They are reconciled and the play ends on a moral tone with the adultery punished and traditional family values being upheld.

== Roles and original cast ==
Henri Des Prunelles (Daubray) -husband of Cyprienne. His main interest is scientific and mechanical experiments.

Cyprienne (Celine Chaumont) The young wife of M. de Prunelles.

Adhemar de Gratignan - Cypriennes lover

Clavignac - (Rene Luguet) A friend of Des Prunelles who is separated from his wife who is always badgering him to increase her allowance.

Bafourdin

Bastien -a servant

Josepha -a chambermaid

Madame de Brionne -friend of Cyprienne and a young widow

Mademoiselle de Lusignan -A spinster

Madame de Valfontaine

== Reception ==
The play had its premiere in 1880 at the Palais Royal and became so popular that it ran without break for nine months.

In 1881 also prompted an Italian journalist from the Messagero newspaper in the guise of a review of the play to bring up the topic and condemn the Roman Catholic movement named Opera dei Congressi which strongly opposed legalizing divorce in Italy.

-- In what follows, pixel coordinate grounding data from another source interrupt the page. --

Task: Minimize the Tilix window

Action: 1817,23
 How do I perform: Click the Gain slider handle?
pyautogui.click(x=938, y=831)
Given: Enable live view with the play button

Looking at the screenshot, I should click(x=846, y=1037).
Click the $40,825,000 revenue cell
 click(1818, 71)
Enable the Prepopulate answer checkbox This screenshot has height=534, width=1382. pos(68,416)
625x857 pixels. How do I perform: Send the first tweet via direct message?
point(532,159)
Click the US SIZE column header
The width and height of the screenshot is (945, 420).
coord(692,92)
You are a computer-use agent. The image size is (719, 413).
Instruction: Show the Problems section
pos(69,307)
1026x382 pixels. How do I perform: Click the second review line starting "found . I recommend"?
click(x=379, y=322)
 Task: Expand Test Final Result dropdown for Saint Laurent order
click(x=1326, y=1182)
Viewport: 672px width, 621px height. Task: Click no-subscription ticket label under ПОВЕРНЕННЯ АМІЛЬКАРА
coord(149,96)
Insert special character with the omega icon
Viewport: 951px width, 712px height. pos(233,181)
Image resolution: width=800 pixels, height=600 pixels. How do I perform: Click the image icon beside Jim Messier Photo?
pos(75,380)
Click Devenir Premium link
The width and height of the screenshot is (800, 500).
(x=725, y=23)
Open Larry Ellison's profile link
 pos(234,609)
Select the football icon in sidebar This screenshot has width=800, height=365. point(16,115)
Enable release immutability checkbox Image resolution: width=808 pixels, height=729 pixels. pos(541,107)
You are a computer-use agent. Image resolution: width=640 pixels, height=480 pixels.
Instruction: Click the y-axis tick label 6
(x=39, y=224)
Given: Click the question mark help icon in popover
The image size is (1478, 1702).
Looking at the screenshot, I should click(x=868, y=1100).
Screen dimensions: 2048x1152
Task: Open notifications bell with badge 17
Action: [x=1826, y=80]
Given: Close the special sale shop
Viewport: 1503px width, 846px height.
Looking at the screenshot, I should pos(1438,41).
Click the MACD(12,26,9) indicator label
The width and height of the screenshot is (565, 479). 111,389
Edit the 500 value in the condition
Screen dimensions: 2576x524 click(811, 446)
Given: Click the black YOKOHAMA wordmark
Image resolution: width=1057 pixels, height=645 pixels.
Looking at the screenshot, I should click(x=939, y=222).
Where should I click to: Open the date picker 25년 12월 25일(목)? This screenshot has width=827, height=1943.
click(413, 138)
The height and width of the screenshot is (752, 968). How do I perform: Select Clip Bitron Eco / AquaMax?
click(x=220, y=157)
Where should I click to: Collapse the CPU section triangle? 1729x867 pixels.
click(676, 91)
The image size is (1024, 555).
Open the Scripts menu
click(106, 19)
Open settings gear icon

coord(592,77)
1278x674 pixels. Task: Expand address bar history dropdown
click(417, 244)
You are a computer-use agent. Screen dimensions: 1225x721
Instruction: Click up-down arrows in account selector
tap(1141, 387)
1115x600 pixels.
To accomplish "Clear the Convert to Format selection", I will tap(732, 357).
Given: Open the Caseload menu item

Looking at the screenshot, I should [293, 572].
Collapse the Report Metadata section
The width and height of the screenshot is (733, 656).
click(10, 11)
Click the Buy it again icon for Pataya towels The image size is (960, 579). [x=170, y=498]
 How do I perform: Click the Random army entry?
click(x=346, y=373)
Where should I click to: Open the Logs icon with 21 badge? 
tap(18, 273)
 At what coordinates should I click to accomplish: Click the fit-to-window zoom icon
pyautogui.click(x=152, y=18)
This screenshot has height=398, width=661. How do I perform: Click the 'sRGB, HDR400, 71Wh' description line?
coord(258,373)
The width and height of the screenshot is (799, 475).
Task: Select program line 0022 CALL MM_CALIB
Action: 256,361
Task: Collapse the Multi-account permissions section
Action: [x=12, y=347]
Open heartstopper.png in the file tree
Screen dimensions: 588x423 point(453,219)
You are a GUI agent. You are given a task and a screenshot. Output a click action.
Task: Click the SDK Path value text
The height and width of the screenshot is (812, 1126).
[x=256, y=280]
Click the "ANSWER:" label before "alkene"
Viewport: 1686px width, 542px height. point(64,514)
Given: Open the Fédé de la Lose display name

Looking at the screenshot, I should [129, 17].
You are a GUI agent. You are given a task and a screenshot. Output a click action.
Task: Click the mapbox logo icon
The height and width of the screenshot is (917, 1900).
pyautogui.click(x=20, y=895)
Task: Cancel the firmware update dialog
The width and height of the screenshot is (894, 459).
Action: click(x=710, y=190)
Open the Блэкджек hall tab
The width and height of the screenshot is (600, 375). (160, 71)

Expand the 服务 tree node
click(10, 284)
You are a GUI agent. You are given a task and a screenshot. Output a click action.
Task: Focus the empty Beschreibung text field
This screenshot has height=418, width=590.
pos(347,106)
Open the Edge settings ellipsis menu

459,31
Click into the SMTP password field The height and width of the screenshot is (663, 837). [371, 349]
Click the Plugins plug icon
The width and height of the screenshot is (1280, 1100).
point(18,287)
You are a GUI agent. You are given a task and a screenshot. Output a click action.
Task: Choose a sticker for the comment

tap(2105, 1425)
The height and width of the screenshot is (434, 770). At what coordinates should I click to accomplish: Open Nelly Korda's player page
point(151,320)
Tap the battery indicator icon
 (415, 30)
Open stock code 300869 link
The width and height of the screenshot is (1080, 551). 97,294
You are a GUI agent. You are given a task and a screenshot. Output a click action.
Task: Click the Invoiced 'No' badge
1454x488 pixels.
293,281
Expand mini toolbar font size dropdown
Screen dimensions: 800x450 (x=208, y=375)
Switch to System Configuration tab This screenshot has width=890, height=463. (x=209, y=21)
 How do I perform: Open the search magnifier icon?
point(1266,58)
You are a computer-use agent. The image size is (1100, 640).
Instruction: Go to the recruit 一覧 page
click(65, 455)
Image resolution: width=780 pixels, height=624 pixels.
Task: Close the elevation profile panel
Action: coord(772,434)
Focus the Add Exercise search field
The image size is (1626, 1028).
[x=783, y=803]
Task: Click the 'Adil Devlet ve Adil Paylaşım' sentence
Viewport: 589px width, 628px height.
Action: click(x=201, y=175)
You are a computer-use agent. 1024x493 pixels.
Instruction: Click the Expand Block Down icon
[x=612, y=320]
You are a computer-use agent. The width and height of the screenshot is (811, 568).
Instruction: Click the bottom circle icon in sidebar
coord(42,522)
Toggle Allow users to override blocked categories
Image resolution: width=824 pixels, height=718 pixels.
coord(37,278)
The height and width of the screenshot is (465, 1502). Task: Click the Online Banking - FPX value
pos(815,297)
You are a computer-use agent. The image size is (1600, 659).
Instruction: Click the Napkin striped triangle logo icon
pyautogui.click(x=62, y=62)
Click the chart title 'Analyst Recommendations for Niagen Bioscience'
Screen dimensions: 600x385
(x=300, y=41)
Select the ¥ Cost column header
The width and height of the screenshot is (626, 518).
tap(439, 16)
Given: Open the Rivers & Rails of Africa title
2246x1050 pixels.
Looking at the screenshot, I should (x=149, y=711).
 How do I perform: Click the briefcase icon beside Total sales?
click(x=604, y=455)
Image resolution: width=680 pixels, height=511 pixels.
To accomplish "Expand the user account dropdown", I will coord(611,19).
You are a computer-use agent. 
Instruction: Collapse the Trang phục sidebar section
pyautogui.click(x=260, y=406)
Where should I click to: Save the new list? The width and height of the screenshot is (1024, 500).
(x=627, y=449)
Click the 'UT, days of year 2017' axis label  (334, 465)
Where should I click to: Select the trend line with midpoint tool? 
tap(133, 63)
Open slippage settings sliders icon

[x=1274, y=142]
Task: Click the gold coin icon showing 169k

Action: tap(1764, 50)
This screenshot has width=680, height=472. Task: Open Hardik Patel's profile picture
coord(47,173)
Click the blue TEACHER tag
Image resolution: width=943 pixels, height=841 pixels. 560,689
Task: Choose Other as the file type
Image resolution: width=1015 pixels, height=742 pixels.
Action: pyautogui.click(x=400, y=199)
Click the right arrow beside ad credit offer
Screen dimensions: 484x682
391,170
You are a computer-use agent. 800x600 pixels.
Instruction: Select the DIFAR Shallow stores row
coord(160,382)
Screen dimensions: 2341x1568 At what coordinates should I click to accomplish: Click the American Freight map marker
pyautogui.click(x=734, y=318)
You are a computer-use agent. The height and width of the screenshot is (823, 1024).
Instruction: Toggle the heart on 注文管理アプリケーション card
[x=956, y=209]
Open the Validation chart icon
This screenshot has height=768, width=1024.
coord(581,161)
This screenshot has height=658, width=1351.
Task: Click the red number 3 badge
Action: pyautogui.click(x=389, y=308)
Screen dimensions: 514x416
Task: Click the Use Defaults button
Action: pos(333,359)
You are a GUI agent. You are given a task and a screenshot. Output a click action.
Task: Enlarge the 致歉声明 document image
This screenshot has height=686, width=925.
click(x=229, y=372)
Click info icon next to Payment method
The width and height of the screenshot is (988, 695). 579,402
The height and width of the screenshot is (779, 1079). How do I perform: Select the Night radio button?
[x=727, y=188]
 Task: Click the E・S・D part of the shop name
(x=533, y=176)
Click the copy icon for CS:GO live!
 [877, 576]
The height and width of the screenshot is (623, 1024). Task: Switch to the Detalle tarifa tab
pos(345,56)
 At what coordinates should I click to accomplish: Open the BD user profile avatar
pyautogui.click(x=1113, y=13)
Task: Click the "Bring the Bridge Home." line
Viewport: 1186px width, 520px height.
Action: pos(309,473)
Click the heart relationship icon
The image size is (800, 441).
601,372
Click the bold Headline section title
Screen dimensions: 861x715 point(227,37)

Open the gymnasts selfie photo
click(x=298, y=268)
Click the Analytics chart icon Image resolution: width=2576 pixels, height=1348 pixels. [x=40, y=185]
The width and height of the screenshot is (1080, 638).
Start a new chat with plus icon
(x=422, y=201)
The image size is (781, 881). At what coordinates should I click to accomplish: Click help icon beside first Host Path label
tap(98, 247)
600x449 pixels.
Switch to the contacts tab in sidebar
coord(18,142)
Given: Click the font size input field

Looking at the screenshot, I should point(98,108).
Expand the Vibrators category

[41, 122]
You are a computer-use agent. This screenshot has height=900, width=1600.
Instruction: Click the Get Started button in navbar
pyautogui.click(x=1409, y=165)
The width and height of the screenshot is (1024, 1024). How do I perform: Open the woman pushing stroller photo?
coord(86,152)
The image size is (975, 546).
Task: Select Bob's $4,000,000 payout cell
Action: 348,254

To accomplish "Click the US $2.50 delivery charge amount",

When the play premiered in England it shocked reviewers by its blatant references to the female sexuality exhibited by the main female character. In translations Des Prunelles comment to his romantic rival to "not eat before lunch" (ie to not have intercourse before marriage) was bowdlerized into the more morally acceptable "do not let the present spoil the future".

Comments were also made that Celine Chaumont who originated the role portrayed the character with too much vulgarity.

The author Andre Gide who viewed an 1889 production of the play proclaimed it to be "...extremely strong and marvellously made . It even frightened me a little by its extreme boldness."

Later stagings of the play featuring Eleonora Duse and Betty Hennings were said to have toned down this aspect of the character.

In 1896 an adaption of the play was made by Herman Merivale under the name "The Queens Proctor" In this version that was said by a reviewer "to have been scrubbed of all offense" the husbsnd is transformed into Englishman,his wife and lover are Italians.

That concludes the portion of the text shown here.